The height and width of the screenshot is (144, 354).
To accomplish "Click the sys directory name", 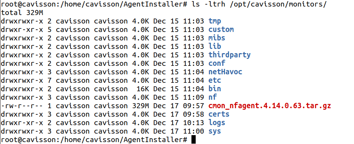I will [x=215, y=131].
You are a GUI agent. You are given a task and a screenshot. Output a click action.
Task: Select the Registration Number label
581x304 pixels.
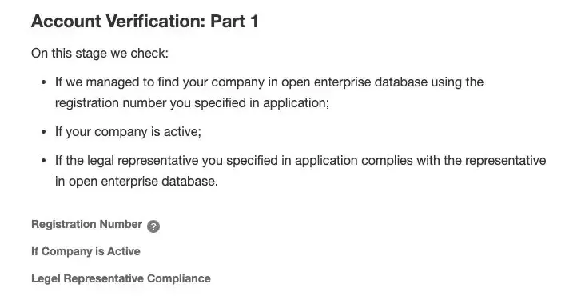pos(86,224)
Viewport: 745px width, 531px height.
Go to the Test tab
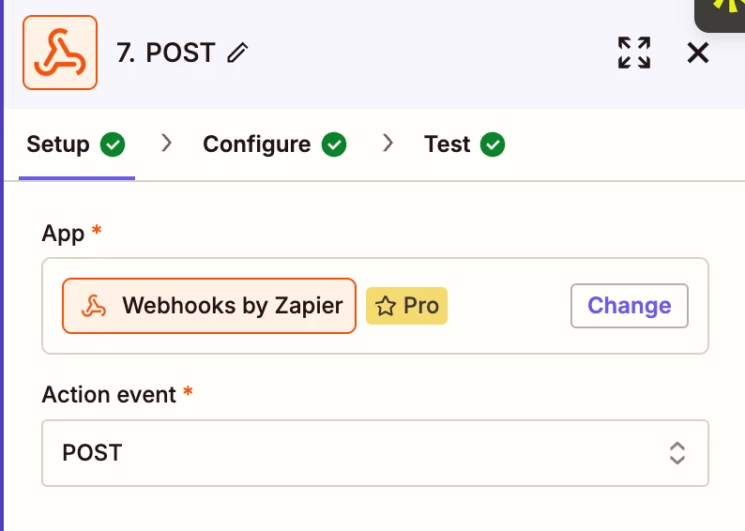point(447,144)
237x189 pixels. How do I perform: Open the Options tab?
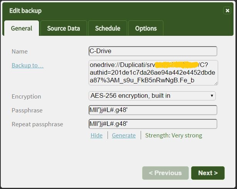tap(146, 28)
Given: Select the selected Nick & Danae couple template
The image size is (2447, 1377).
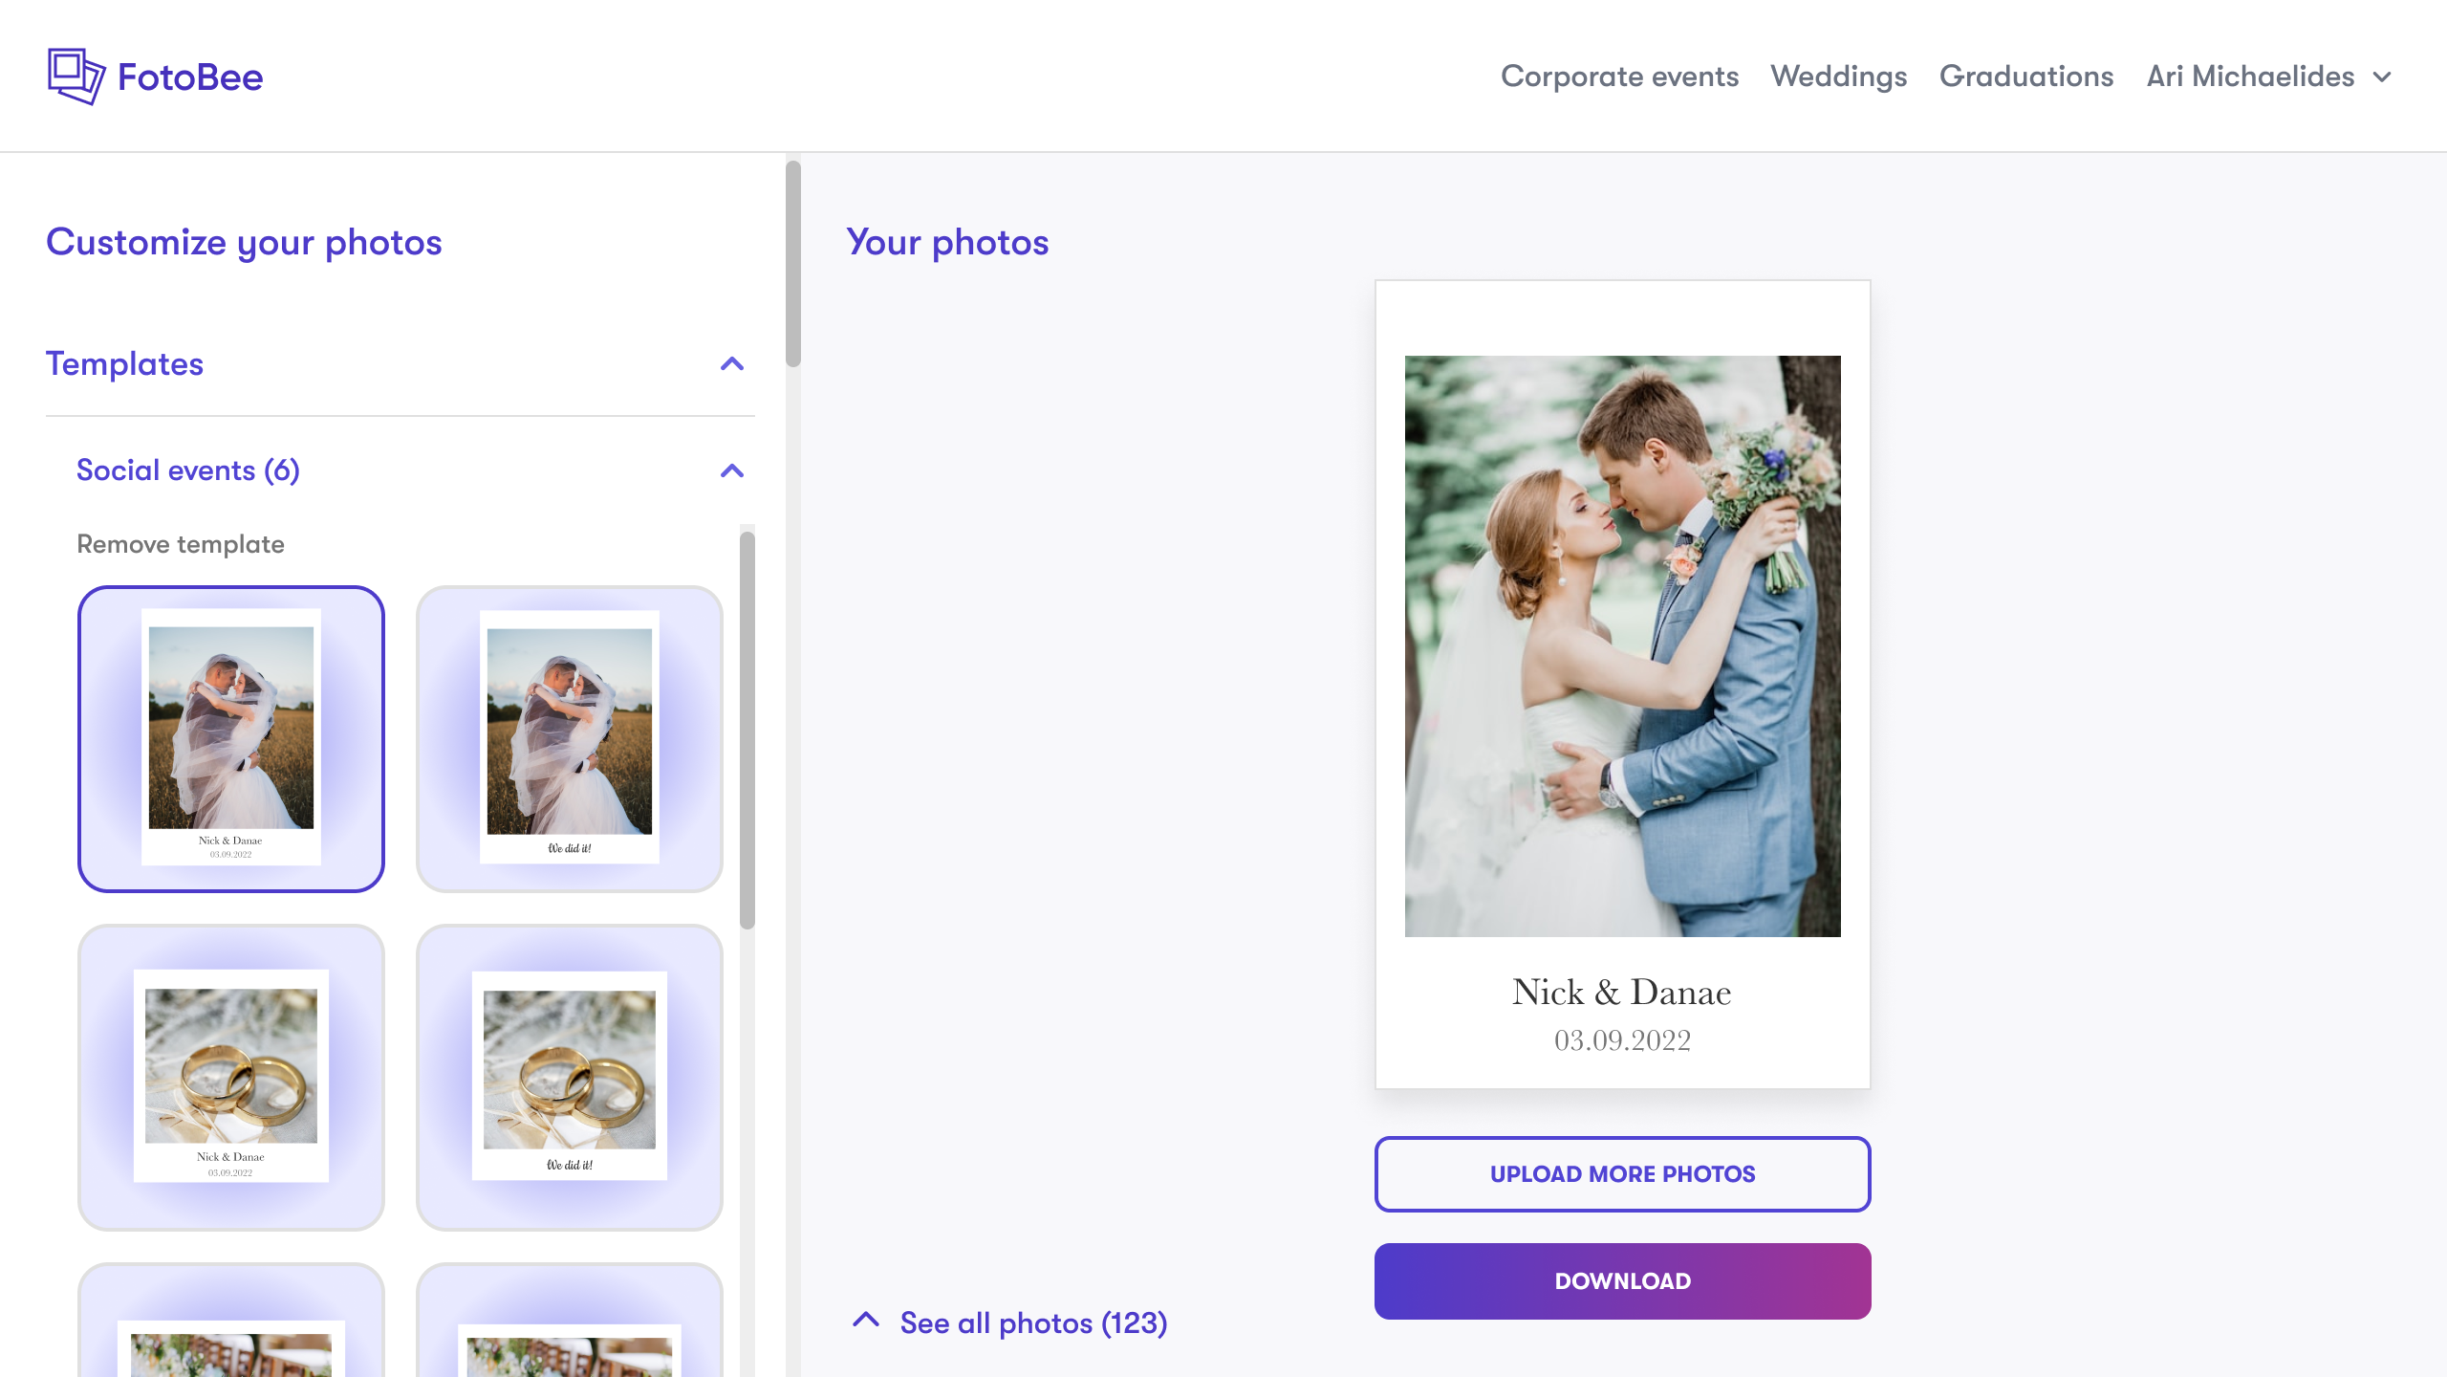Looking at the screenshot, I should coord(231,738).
+===+
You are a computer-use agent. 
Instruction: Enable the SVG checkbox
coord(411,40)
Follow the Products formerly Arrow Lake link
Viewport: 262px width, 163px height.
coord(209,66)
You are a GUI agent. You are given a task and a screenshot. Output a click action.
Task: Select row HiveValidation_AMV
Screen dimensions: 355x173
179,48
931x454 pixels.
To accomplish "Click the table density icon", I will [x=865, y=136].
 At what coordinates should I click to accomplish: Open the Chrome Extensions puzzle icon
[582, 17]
+===+
● Requirements
Starting at the line that has "Given: Select the" and ending after the line that has "Looking at the", arrange those lines as a JSON list of strings, one string per line, with blank lines dropped. Leave the pictures out.

● Solution below
[
  "Given: Select the selected Nick & Danae couple template",
  "The image size is (2447, 1377).",
  "Looking at the screenshot, I should coord(231,738)."
]